Edmund Allenby: the British Mandate's conquerer of Jerusalem
Nicknamed the "Bloody Bull," but known as an intelligent and moral soldier, General Edmund Allenby brought an end to the Ottoman rule of Jerusalem, when he helped capture Palestine (and Syria) for the British Mandate during the First World War. Ironically, in Jerusalem, the city that served as Allenby's hub of operations for conquering the northern Middle East, no street bears his name today.
The darling of Britain's World War I Middle East campaign, Allenby's professional life was marked by ironic twists of fate. After twice failing the test to enter Britain's Indian Civil Service, Allenby turned to the military, ultimately placing fifth out of 110 applicants at the Royal Military College Exam. The military, it turns out, was a natural fit for Allenby, who gained experience and an impressive reputation in Africa during the Second Boer War.
After defeating the Boer Republics (now South Africa), Allenby returned to England where in October 1915 he was put in charge of the British Third Army. Once again, a pitfall fatefully pushed Allenby forward, when his shortcomings in lackluster victory against the Germans at the Battle of Arras led to his "demotion." Allenby was transferred to Egypt, where he was put in charge of the Egyptian Expeditionary Force, quickly earning the respect of his troops by visiting them on the front lines and moving his own headquarters from Gaza to Rafah.
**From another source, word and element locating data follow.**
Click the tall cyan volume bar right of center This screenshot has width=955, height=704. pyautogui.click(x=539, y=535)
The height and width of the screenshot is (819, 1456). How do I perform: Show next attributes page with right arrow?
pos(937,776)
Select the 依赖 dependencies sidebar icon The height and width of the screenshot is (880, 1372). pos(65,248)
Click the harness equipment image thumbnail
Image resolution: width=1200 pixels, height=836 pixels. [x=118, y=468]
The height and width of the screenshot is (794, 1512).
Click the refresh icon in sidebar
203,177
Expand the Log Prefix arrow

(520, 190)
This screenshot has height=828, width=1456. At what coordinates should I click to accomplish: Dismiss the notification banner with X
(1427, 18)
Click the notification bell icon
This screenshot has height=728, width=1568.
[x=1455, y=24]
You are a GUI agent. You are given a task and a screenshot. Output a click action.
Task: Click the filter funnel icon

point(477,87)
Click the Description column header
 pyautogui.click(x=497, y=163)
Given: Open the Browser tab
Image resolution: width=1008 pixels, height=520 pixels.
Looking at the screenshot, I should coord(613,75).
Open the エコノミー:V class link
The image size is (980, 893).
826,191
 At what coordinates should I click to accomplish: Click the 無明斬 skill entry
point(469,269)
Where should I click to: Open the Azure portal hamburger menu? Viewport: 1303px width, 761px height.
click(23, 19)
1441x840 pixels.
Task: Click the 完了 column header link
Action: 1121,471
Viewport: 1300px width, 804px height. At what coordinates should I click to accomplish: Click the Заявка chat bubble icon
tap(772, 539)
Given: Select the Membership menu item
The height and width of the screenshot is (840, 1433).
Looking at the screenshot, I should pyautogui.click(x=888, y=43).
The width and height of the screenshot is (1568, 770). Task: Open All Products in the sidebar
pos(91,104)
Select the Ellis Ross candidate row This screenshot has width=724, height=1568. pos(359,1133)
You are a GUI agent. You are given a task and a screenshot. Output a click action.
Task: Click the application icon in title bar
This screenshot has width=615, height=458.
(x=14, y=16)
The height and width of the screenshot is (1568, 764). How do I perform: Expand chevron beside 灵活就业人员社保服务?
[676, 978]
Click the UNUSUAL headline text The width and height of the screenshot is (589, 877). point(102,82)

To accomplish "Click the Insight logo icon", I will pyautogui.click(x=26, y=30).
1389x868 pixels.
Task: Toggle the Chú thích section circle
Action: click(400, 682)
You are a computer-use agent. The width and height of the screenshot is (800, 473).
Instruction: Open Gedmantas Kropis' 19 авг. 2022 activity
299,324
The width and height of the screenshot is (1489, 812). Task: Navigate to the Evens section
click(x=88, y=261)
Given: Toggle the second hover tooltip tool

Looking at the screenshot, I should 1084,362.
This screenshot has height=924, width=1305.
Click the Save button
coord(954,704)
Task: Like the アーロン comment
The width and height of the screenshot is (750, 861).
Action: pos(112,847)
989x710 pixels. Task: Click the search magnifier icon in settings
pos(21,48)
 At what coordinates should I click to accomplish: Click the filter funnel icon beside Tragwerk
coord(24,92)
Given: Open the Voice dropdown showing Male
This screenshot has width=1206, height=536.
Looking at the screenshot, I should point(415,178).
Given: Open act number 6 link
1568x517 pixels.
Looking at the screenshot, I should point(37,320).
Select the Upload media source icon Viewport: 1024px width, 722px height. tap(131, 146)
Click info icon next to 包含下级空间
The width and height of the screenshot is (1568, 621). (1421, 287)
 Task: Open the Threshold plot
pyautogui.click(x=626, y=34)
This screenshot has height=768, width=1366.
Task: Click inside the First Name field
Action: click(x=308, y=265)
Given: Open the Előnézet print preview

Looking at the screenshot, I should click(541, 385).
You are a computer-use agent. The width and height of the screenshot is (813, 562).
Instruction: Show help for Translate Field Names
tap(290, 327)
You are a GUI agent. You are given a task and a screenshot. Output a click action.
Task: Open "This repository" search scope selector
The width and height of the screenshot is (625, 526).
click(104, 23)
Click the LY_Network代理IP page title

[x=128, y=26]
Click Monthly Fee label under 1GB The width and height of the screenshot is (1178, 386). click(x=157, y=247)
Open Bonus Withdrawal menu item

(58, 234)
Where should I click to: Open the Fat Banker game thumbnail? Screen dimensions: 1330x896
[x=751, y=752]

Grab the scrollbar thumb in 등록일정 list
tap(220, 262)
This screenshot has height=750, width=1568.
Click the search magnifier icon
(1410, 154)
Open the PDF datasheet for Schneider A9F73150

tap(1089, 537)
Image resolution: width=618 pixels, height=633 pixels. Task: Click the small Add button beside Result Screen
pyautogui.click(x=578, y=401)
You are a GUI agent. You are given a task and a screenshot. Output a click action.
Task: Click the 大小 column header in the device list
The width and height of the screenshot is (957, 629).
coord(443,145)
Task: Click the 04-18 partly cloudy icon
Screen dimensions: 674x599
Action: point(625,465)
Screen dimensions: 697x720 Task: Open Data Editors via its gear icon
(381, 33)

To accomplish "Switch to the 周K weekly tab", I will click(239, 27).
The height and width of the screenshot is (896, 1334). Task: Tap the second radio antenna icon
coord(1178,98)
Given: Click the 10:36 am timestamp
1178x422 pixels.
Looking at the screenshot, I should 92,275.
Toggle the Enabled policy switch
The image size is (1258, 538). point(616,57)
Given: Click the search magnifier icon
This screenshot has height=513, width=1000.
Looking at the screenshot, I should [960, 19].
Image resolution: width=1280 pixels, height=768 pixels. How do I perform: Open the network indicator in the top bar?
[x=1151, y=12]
After capturing Gaza, Allenby moved north, eventually defeating the Ottomans and capturing Jerusalem on the first day of Chanuka, December 9, 1917.
Although he had made his name as a cavalry soldier, it was on foot that Allenby first entered Jerusalem, dismounting his horse and walking through Jaffa Gate out of respect for the Holy City. Allenby's official report on entering the city recalls that "The procession was all afoot, and at Jaffa Gate I was received by the guards representing England, Scotland, Ireland, Wales, Australia, New Zealand, India, France and Italy. The population received me well."
He went on to deliver a landmark speech from the Tower of David, and to declare martial law in efforts to preserve Jerusalem's commerce and pilgrimage activities, stating, "since your city is regarded with affection by the adherents of three of the great religions of mankind and its soil has been consecrated by the prayers and pilgrimages of multitudes of devout people of these three religions for many centuries, therefore, do I make it known to you that every sacred building, monument, holy spot, shrine, traditional site, endowment, pious bequest, or customary place of prayer of whatsoever form of the three religions will be maintained and protected according to the existing customs and beliefs of those to whose faith they are sacred."
From Jerusalem, Allenby defeated the Ottomans at the famous Battle of Megiddo in September 1918, eventually capturing Damascus on the first of October. Aleppo fell to Allenby's troops on October 25, and by the end of the month, the Turks had admitted defeat.
Allenby's relationship with Jerusalem outlived the War, and on May 7, 1927, the general was invited to lay the cornerstone of St. Andrew's Church in honor of the Scottish soldiers who fought under him in World War I.
Ironically, while today both Tel-Aviv and Haifa have major thoroughfares named after General Allenby, whose name also graces one of the major passages into Jordan, in Jerusalem, Allenby's name is virtually unused. A former British army camp, known as "Allenby Camp" throughout the mandate period, is now the proposed site of a possible Jerusalem-based US Embassy in Talpiot, but like the promised high-speed train connecting Jerusalem and Tel Aviv, the embassy does not seem likely to be built anytime soon.
Allenby, survivor of multiple wars, died suddenly, of an aneurysm, in London in May 1936.